The purpose of this blog post to explore the shifting dynamics of the buyers’ journey as it relates to your use or your sales teams’ use of the sales deck. Guess what, you’re using your sales deck wrong.
Time after time we get the same question, “How can we shorten our sales cycle?” While there are a lot of things that companies can do to shorten the sales cycles, this one answer seems to be a shock to their system, the timing for the use of a sales deck. Even when we point out the obvious based on research our comments are almost always shot down immediately.
The dynamics of the buyers’ journey has shifted from a “give and take” to a “take and give” scenario in the last 5 years. No longer are you able to tempt your prospect with a goose that lays the golden egg. Now your prospects demand the goose, the egg, and they want to test for purity of the gold. Then, and only then, will they begin to open up and share with you the pains they really feel and if they believe your solution will work for them.
What this means is that your prospects are doing all of their research before they want to speak with you. In fact, rather than pontificate this topic, we will let those who do the research speak for us:
Harvard Business Review and The Corporate Executive Board, “…nearly 60% of a typical purchasing decision—researching solutions, ranking options, setting requirements, benchmarking pricing, and so on—before even having a conversation with a supplier…”
So what is it that we are telling our clients? It’s simple, we tell them to do one of the following:
- Make your sales deck downloadable as a lead gen tool.
- Send your sales deck (even if downloaded) after the appointment has been set.
Hint: Use Docsend, Clearslide, or something similar
As you can imagine, the immediate response is quick, harsh and with extreme condemnation. It’s as if we were speaking with a child and told them there is no such thing as Santa Clause. This is what we hear:
- We can’t do that, what if they see it and decide they don’t want to talk to us?
- We can’t do that, what if we don’t cover what they want to talk about in our deck?
- We can’t do that, what if they send it to my competitors.
There is one common theme in all three of these statements, “fear”. And its’ all related to fear of losing the deal. What it really means is you are not confident in your product, your sales deck, your company, and you are really afraid you competition is better than you. For the record. At this stage of the cycle, there is no deal. There is only the potential of a deal. And at best, it’s the potential of the concept of a deal. In short, you really have nothing to lose and everything to gain.

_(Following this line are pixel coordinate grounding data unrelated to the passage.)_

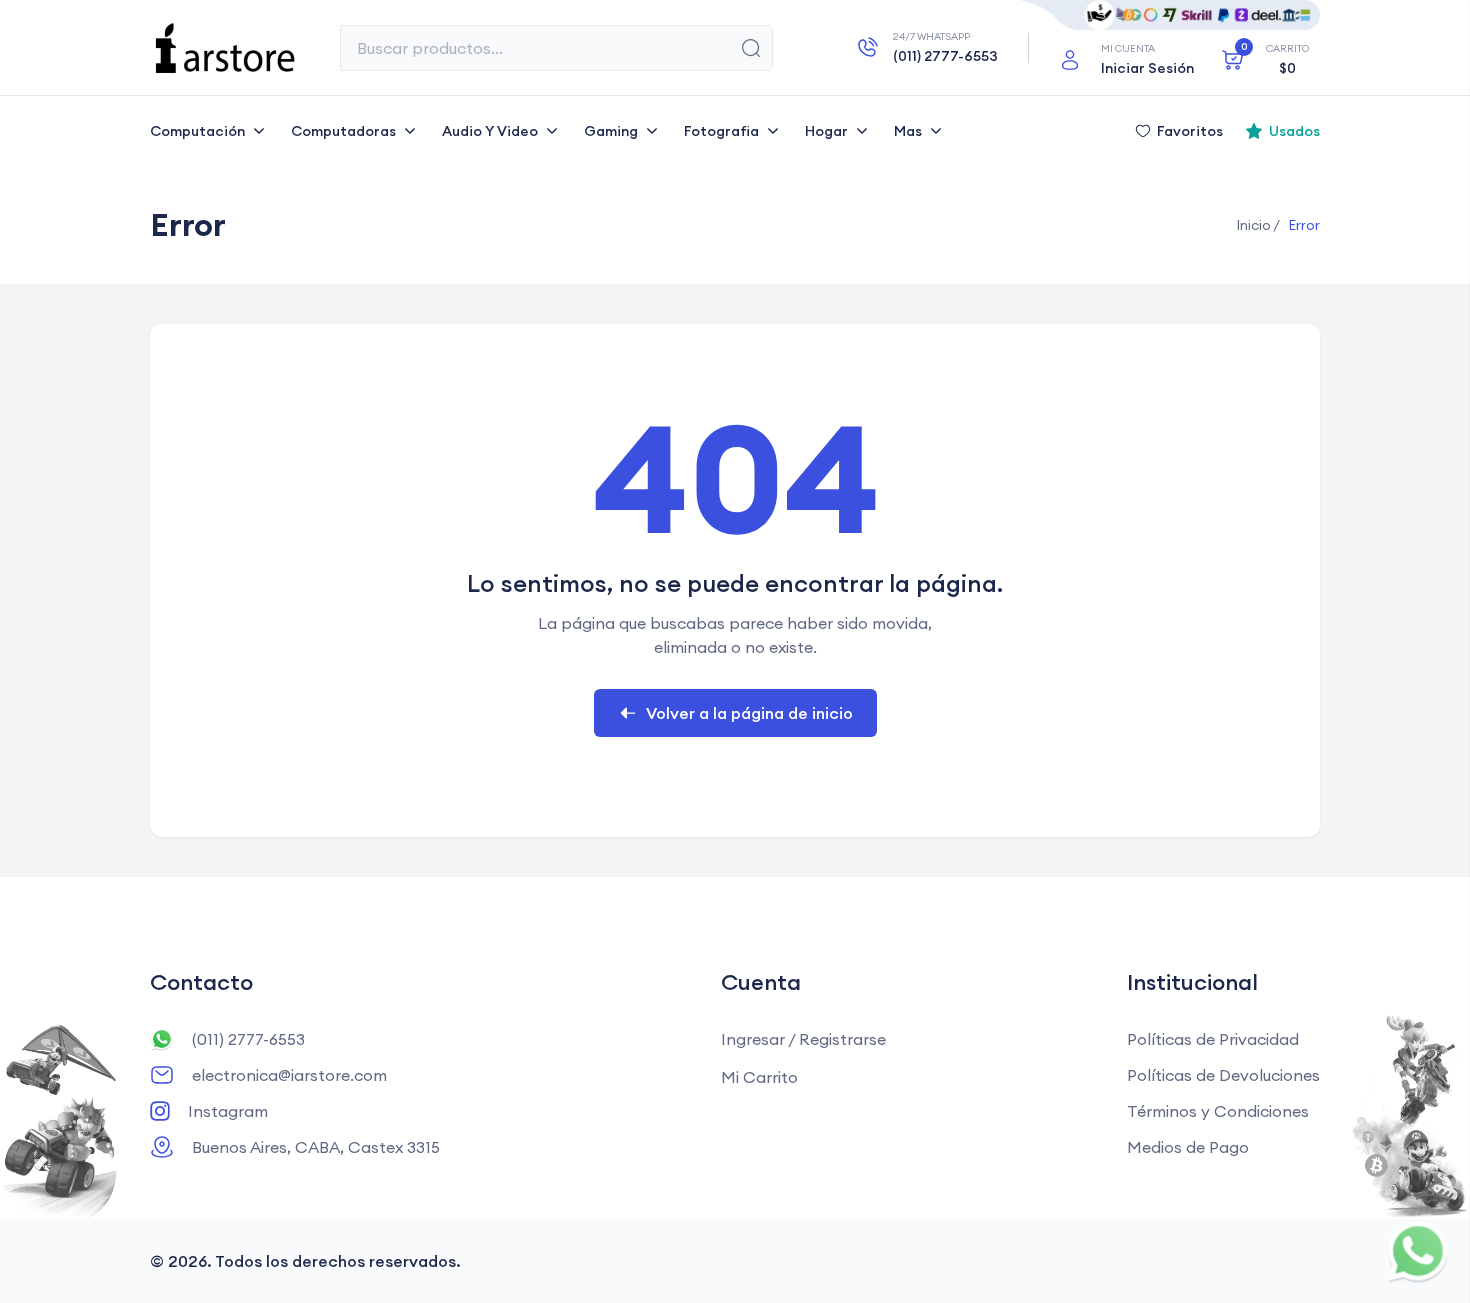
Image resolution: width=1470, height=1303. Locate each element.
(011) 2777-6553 (248, 1039)
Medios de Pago (1188, 1147)
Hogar (826, 131)
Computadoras (343, 131)
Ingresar (753, 1039)
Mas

Pressing further, we have this very specific and well thought out research indicating that you should do this yet we allow the fear monster to override our rationale thinking. Guess what folks, get over it! Fast Company said it best here: Adapt or Die
For now let’s follow the traditional path and see if this sounds familiar by waiting to show the deck on the first call.
- Your deck is all about your company, who you are, where you came from, your leadership team, your customers, VC’s, your fancy algorithm, and your pretty UI. Hint: They only care about 5% of this and all they want this information for is that it justifies your existence and that you will still be around next year when it comes time to renew.
- Your deck talks about how easy it is to install and use. Let me guess, only 5 minutes to install and test, right? Hint: Everyone says this, and in fact in the context of the prospects mind, it really is not true based on their own internal procedures and processes, not yours.
- Your deck only speaks to features and benefits, not pains and the value of solving those pains. Hint: If you present a real pain, with a real solution and some level of an ROI, then you are missing the entire point of a sales deck.
- You deck always makes you run out of time. It forces you to talk to much and listening to little. Then you are hurried at the end of the call to confirm another appointment or forced to disclose price both of which make you look and sound weak and wimpy. Hint: If you think you are talking too much, you are talking too much.
- You get the second meeting however but now there are going to be 3 new people on that call and the first 20-30 minutes of that call will just be a quick re-hash of the first call and the same deck.
Sending the deck early
So this brings us back to where we started. Why you should send your sales deck early.
- It let’s your customers come prepared with better questions instead of superficial ones.
- It let’s you dig deeper and faster into their real concerns and pains.
- It let’s you better position your solutions to meet their specific pains.
- It allows you to make the most use of everyone’s time and in some cases cut a 1-2 meetings out of the sales cycle thereby speeding up the process.
- Allows you to establish a greater level of trust and rapport.
The sales world has changed. Between the internet and the democratization of software from Saas it is now possible for new cutting edge technologies to make the world go faster. People are able to find the information they want at their fingertips and we as sales people have two choices, adapt or die.
If you are a sales professional in the 21st Century, you must get beyond the evangelical sales cycle. You must shift from a give/get thought process and adjust to a get/give. Your prospects demand you cut to the chase while still maintaining pure professionalism. Stop wasting their time (and yours) get them the information they want by sending your sales deck sooner.